• hematopoietic stem cell transplantation;
  • pneumonia;
  • fungal infection;
  • mesenchymal stromal cells


We performed a retrospective cohort study to find out whether the use of reduced-intensity conditioning (RIC) might reduce the risk of early death from pneumonia. Pneumonia-associated deaths were evaluated in 691 hematopoietic stem cell transplantation (HSCT) patients. The majority had a hematological malignancy (n = 504) and an HLA-matched donor (n = 584). RIC was given to 336 patients and myeloablative conditioning (MAC) to 355. Data concerning radiology, culture and autopsy results were evaluated together with risk factors for death related to pneumonia within or after 100 d after HSCT (early and overall pneumonia). In 60 patients, pneumonia contributed to death (early n = 17). The cumulative incidence of early pneumonia-related death was 2.8% and 2.1% in MAC and RIC patients, respectively. The cumulative incidence of overall pneumonia-related death was 8.2% and 10.5%, respectively. In 40 patients, (67%) an etiology could be established, with 19 patients having proven or probable mold infection.
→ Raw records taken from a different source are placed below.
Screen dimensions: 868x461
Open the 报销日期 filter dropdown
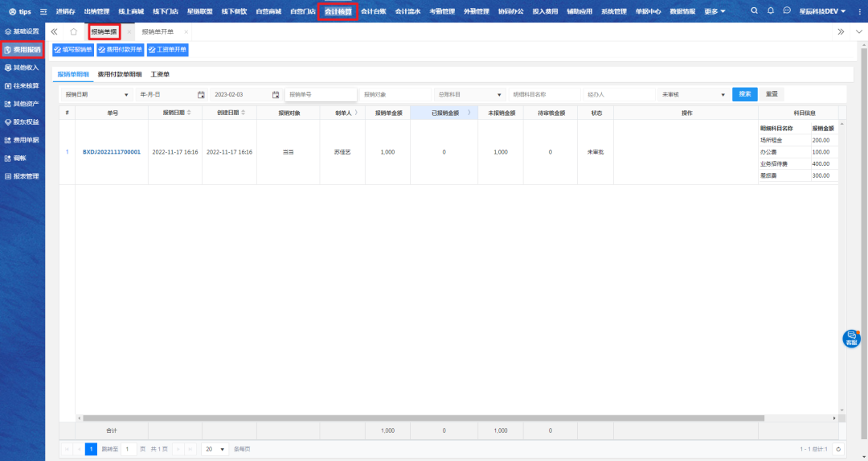[96, 94]

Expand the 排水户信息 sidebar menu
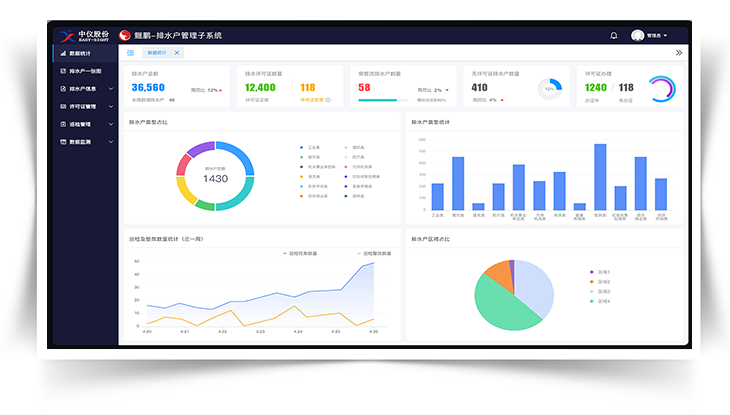pyautogui.click(x=111, y=89)
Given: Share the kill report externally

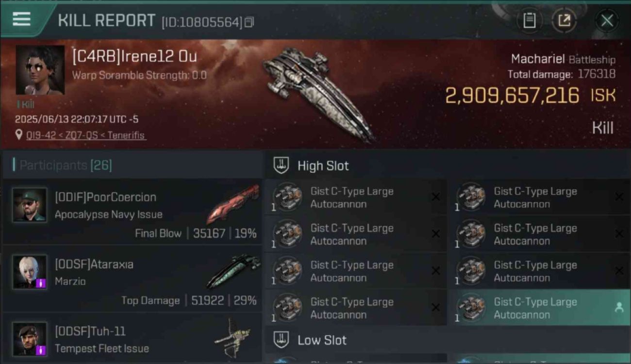Looking at the screenshot, I should point(564,20).
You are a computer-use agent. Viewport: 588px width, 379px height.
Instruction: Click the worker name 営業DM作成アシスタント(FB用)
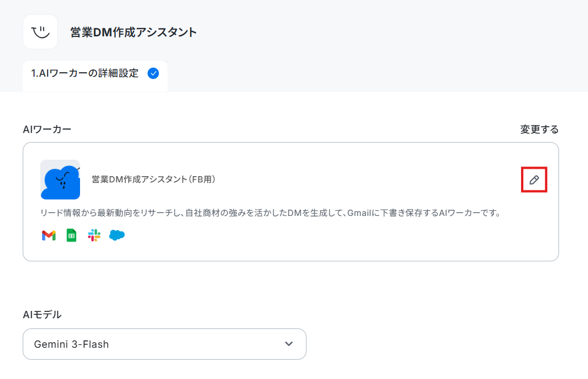[153, 180]
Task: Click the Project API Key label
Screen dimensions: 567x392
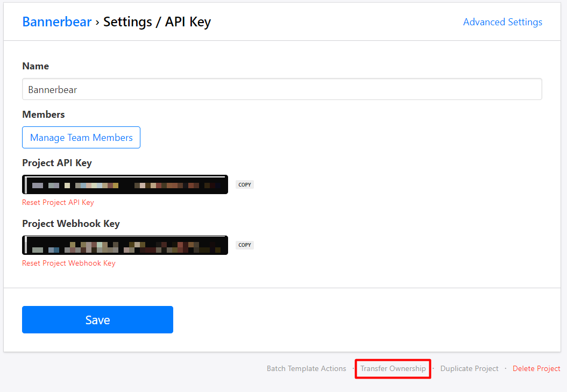Action: (57, 163)
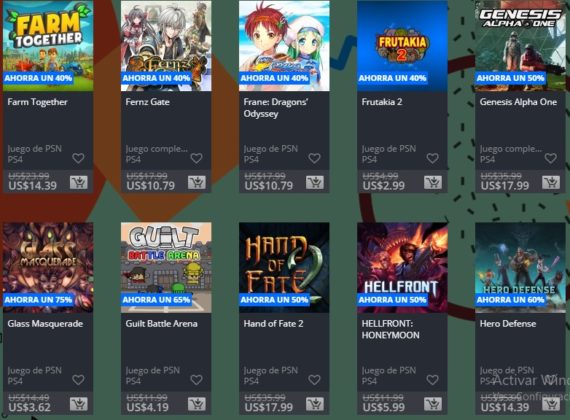Click the Fernz Gate title text

point(147,102)
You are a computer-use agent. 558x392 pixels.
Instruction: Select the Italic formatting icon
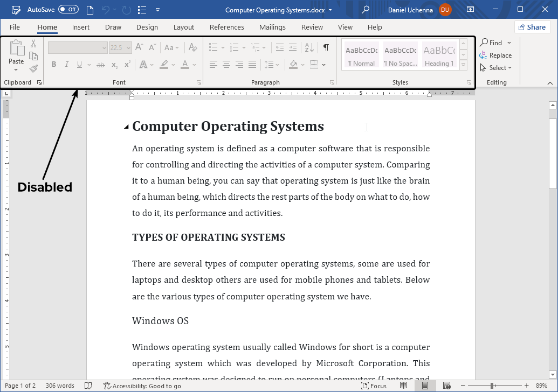tap(66, 64)
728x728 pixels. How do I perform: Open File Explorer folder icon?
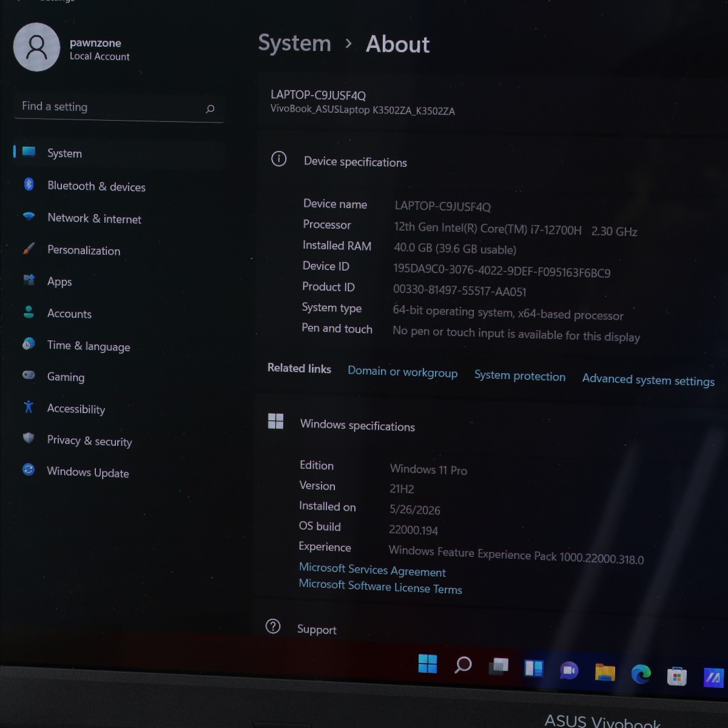[x=605, y=672]
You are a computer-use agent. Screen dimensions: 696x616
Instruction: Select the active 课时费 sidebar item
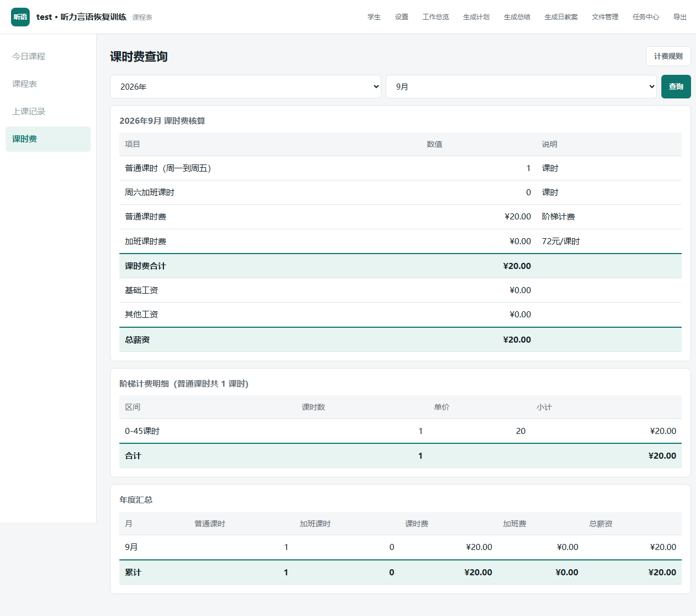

In the multivariate analyses, acute graft-versus-host disease (GVHD) grades II–IV, cytomegalovirus (CMV) infection and having received mesenchymal stromal cells (MSCs) were factors associated with overall pneumonia-related death. Bacteremia and a previous HSCT were associated with early pneumonia-related death. RIC did not reduce the incidence of early death associated with pneumonia. Acute GVHD II–IV, CMV infection and MSC treatment were factors associated with pneumonia-related death. Mold infection was the most common contributor to pneumonia-related death in HSCT patients.